Passage to read:
/---
Biophysicists at the University of Pennsylvania have helped develop a new technique for studying how proteins respond to physical stress and have applied it to better understand the stability-granting structures in normal and mutated red blood cells.
The research was conducted by Dennis Discher and Christine Krieger in the Molecular and Cell Biophysics Lab in Penn's School of Engineering and Applied Science, along with researchers from the New York Blood Center and the Wistar Institute.
Discher's research was published online in the journal Proceedings of the National Academy of Sciences.
In stark contrast with much of the architecture people interact with every day, the internal architecture of the human body is predominantly soft. Other than bones, all of the organs, tissues and structures in the body are pliable and flexible and need to be that way in order to work.
The Discher lab's research aims to understand what keeps these flexible structures stable, especially when they are under constant physical stress. Discher selected red blood cells as a model for this stress, as they make a complete lap of the turbulent circulatory system every few minutes but survive for months.
"Red blood cells are disks, and they have proteins right below the membrane that give it resilience, like a car tire," Discher said. "The cells are filled with hemoglobin like the tires are filled with air, but where the rubber meets the road is the exterior."
\---
Supplied entries:
/---
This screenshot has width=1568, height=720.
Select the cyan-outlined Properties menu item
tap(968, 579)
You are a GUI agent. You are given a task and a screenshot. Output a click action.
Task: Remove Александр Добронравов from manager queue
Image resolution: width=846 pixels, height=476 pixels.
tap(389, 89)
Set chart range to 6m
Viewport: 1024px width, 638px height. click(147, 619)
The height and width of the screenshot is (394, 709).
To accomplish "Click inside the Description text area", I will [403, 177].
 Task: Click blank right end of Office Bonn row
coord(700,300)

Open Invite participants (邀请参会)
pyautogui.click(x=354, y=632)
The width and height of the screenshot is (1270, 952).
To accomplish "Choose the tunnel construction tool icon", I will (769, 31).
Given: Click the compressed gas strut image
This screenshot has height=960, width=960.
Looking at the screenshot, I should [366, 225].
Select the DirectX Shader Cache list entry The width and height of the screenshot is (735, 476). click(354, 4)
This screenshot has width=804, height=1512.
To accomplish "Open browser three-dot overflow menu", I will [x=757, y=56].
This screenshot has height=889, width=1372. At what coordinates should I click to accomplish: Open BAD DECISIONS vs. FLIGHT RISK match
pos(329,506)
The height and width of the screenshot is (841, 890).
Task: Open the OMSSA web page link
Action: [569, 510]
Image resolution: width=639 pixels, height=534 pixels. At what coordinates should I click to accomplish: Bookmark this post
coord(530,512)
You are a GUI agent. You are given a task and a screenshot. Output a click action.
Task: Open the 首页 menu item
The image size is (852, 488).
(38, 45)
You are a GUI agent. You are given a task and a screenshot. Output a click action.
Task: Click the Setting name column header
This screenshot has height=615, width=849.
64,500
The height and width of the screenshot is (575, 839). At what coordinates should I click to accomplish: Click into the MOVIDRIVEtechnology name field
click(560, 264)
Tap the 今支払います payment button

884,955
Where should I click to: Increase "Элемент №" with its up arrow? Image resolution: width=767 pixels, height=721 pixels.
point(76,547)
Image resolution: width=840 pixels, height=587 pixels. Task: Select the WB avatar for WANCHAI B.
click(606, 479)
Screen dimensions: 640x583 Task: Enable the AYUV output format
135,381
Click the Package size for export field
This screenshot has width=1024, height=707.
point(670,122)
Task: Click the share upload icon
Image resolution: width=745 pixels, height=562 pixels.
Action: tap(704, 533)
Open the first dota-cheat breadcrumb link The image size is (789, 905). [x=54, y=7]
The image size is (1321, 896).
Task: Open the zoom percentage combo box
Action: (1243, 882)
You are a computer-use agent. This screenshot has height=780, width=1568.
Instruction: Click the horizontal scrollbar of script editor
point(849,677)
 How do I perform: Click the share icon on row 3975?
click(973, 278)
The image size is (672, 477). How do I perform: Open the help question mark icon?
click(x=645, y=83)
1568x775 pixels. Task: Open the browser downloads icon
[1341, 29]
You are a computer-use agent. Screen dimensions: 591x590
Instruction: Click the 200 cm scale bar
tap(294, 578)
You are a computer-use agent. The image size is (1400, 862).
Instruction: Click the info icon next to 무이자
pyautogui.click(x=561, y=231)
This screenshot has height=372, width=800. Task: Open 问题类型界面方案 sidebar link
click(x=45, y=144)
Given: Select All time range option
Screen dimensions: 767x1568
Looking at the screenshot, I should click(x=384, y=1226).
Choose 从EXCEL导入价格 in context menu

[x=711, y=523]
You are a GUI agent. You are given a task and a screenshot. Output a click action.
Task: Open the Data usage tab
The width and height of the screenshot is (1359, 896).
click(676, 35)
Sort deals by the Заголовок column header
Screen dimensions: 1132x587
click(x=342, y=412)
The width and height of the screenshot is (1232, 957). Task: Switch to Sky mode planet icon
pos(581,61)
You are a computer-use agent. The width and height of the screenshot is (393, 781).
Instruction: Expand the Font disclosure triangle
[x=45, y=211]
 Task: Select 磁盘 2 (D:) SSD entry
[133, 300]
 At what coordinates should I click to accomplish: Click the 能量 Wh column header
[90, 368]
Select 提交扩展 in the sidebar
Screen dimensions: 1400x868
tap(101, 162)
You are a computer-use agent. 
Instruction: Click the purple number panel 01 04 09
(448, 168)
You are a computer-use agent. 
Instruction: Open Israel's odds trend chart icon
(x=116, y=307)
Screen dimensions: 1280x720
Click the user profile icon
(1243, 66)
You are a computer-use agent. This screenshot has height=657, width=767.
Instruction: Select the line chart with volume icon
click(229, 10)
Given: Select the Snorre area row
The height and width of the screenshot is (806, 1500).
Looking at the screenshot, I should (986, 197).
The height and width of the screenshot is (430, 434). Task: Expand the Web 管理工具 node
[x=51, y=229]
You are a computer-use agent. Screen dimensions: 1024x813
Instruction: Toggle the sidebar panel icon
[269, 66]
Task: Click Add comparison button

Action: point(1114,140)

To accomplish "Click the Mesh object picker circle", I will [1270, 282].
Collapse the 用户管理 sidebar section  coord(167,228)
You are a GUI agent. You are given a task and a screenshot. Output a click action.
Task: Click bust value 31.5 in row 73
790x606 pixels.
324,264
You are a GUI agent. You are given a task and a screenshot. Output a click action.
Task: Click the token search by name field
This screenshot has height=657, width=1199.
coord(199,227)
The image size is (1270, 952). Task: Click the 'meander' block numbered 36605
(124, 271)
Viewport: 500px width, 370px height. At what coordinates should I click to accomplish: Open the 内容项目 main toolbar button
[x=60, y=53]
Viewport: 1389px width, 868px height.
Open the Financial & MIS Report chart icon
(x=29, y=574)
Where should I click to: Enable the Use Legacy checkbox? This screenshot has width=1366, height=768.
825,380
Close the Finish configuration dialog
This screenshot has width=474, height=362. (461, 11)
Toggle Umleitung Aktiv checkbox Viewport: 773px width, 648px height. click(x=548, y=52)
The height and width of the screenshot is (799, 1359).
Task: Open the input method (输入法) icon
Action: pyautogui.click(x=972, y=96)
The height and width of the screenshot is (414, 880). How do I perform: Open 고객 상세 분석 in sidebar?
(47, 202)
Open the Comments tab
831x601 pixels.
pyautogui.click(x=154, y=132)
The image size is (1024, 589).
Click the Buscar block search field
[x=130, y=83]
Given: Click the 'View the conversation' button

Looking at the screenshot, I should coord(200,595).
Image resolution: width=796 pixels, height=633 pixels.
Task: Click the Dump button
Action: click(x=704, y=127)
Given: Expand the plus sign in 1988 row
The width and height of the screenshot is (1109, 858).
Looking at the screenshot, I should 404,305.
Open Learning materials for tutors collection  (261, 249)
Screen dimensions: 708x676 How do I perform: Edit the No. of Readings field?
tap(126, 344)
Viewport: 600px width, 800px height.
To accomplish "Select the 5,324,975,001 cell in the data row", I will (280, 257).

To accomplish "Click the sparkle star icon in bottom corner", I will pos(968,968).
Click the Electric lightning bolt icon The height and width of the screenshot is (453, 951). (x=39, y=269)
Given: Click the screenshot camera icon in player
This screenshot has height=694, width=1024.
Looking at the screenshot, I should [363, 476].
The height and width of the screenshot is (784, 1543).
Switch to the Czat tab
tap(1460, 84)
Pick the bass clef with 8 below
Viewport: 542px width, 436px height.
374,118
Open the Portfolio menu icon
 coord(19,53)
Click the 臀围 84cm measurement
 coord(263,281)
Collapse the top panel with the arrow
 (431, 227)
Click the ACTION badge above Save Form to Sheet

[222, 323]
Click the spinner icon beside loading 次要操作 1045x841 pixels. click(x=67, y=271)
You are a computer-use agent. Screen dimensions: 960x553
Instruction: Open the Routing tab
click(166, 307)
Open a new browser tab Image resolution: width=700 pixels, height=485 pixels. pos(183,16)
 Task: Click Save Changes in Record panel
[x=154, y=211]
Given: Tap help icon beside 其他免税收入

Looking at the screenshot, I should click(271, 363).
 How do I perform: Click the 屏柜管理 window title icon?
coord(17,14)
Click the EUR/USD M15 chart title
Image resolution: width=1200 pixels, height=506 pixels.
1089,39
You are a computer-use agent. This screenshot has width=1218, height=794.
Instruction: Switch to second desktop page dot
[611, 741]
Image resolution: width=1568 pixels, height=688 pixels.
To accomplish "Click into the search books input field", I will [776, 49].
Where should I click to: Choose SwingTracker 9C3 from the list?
\---
Requirement A: From the article on red blood cell stability, output the stretch from "The research was" through "Academy of Sciences.".
Requirement B:
Answer these questions using the article on red blood cell stability:
(i) In which journal was Discher's research published?
(ii) How often do red blood cells make a complete lap of the circulatory system?
(iii) According to Discher, what are red blood cells filled with?

Solution A:
The research was conducted by Dennis Discher and Christine Krieger in the Molecular and Cell Biophysics Lab in Penn's School of Engineering and Applied Science, along with researchers from the New York Blood Center and the Wistar Institute.
Discher's research was published online in the journal Proceedings of the National Academy of Sciences.

Solution B:
(i) Proceedings of the National Academy of Sciences
(ii) Every few minutes
(iii) Hemoglobin